Summary

Obama’s administration should not have to micro-manage the financial institution, such as AIG, Citi, which received tarp money. However, the administration is correct in letting Kenneth Feinberg, U.S. Treasury Department, handle this issue concerning misappropriation of funds.

The government should have given tarp money with strict restrictions on use of funds: (i) increase cash reserves level, (ii) reduce debt, and (iii) spend on capital investments.

Analysis

Feinberg’s proposed executive pay rules

1.      Cash Salary cap: part of cash salary will be in stock which are redeemable at a set future date (maximum: one-third of salary)
2.      Bonus: to be paid in company stock shares and is not redeemable until Tarp money from government is paid in full.
3.      Supplemental Executive Retirement Plans: redesign SERP’s executive pension plan by reducing and placing a cap.

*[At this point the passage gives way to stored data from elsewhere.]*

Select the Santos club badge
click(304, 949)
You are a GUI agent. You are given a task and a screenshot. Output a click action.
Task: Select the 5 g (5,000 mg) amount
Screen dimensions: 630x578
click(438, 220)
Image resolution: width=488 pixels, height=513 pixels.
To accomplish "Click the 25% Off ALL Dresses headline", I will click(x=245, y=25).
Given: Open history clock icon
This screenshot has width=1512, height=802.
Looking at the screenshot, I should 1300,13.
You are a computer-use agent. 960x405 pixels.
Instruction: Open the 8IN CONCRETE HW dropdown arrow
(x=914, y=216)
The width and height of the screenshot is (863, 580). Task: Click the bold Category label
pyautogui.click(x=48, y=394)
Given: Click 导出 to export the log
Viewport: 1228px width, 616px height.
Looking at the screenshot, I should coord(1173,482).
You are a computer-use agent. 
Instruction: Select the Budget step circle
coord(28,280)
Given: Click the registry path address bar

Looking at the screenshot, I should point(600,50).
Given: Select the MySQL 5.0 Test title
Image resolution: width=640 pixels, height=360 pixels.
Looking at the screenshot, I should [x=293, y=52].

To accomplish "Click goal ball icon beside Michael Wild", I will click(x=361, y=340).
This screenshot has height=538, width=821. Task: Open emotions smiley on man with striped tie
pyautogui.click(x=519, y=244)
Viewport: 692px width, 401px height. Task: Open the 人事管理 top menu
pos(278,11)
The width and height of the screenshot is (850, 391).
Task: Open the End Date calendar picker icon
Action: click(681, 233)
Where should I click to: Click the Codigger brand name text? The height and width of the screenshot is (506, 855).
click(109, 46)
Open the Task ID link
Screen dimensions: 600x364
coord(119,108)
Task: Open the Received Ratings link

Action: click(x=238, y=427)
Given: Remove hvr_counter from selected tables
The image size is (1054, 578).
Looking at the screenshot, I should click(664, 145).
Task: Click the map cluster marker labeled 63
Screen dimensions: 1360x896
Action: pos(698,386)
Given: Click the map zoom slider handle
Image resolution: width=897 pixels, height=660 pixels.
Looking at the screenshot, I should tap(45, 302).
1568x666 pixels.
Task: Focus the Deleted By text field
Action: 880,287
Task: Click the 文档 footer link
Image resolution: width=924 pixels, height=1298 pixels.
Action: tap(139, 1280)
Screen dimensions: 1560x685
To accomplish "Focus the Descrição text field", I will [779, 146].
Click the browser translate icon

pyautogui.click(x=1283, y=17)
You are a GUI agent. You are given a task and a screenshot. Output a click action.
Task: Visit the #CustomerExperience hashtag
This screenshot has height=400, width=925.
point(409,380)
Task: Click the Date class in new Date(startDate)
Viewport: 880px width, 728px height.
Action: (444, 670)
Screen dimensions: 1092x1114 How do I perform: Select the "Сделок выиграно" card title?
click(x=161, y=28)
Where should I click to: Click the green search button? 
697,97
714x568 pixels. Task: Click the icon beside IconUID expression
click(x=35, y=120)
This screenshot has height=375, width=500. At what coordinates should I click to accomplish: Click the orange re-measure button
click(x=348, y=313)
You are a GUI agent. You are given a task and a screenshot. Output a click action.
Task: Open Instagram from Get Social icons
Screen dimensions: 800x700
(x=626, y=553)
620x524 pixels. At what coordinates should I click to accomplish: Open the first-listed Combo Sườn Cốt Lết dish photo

The new proposed guidelines/restrictions on executive compensation for financial institutions, such as AIG, Citi, and possibly Wall Street company executives by Feinberg (salary, bonus, and pension) may create a debatable argument.

Pros
·         Reduce risky behavior on decision-making practices
·         Across the board compensation within industry/sector
·         Set new industry standard on executive pay

Cons
·         Executive retention and attracting new talent
·         Executive compensation gauged using all three criteria: individual, company, and economic performance.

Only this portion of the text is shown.